Re: [RFC PATCH 1/1] epoll: use rwlock in order to reduce ep_poll_callback() contention

Eric Wong <e@xxxxxxxxx> · Thu, 6 Dec 2018 20:35:52 +0000

Roman Penyaev <rpenyaev@xxxxxxx> wrote:
> On 2018-12-06 00:46, Eric Wong wrote:
> > Roman Penyaev <rpenyaev@xxxxxxx> wrote:
> > > Hi all,
> > > 
> > > The goal of this patch is to reduce contention of ep_poll_callback()
> > > which
> > > can be called concurrently from different CPUs in case of high events
> > > rates and many fds per epoll.  Problem can be very well reproduced by
> > > generating events (write to pipe or eventfd) from many threads, while
> > > consumer thread does polling.  In other words this patch increases the
> > > bandwidth of events which can be delivered from sources to the
> > > poller by
> > > adding poll items in a lockless way to the list.
> > 
> > Hi Roman,
> > 
> > I also tried to solve this problem many years ago with help of
> > the well-tested-in-userspace wfcqueue from Mathieu's URCU.
> > 
> > I was also looking to solve contention with parallel epoll_wait
> > callers with this.  AFAIK, it worked well; but needed the
> > userspace tests from wfcqueue ported over to the kernel and more
> > review.
> > 
> > I didn't have enough computing power to show the real-world
> > benefits or funding to continue:
> > 
> > 	https://lore.kernel.org/lkml/?q=wfcqueue+d:..20130501
> 
> Hi Eric,
> 
> Nice work.  That was a huge change by itself and by dependency
> on wfcqueue.  I could not find any valuable discussion on this,
> what was the reaction of the community?

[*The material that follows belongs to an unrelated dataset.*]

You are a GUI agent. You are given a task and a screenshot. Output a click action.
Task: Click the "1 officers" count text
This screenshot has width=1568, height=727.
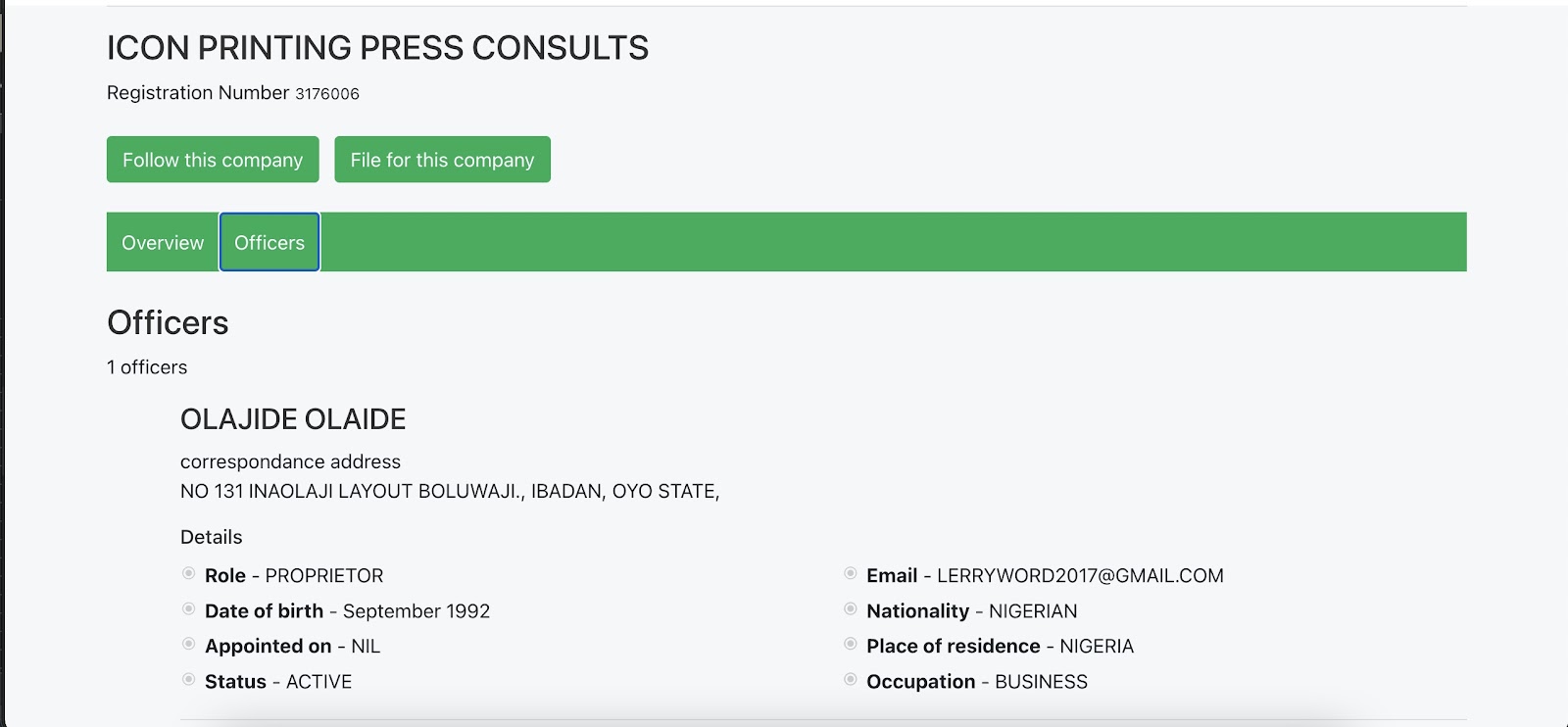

Hi Roman, AFAIK there wasn't much reaction.  Mathieu was VERY
helpful with wfcqueue but there wasn't much else.  Honestly, I'm
surprised wfcqueue hasn't made it into more places; I love it :)

(More recently, I started an effort to get glibc malloc to use wfcqueue:
https://public-inbox.org/libc-alpha/20180731084936.g4yw6wnvt677miti@dcvr/ )

> > It might not be too much trouble for you to brush up the wait-free
> > patches and test them against the rwlock implementation.
> 
> Ha :)  I may try to cherry-pick these patches, let's see how many
> conflicts I have to resolve, eventpoll.c has been changed a lot
> since that (6 years passed, right?)

AFAIK not, epoll remains a queue with a key-value mapping.
I'm not a regular/experienced kernel hacker and I had no trouble
understanding eventpoll.c years ago.

> But reading your work description I can assume that epoll_wait() calls
> should be faster, because they do not content with ep_poll_callback(),
> and I did not try to solve this, only contention between producers,
> which make my change tiny.

Yes, I recall that was it.  My real-world programs[1], even without
slow HDD access, didn't show it, though.

> I also found your https://yhbt.net/eponeshotmt.c , where you count
> number of bare epoll_wait() calls, which IMO is not correct, because
> we need to count how many events are delivered, but not how fast
> you've returned from epoll_wait().  But as I said no doubts that
> getting rid of contention between consumer and producers will show
> even better results.

"epoll_wait calls" == "events delivered" in my case since I (ab)use
epoll_wait with max_events=1 as a work-distribution mechanism
between threads.  Not a common use-case, I admit.

My design was terrible from a syscall overhead POV, but my
bottleneck for real-world use for cmogstored[1] was dozens of
rotational HDDs in JBOD configuration; so I favored elimination
of head-of-line blocking over throughput of epoll itself.

My motivation for hacking on epoll back then was only to look
better on synthetic benchmarks that didn't hit slow HDDs :)

[1] git clone https://bogomips.org/cmogstored.git/
    the Ragel-generated HTTP parser was also a bottleneck in
    synthetic benchmarks, as we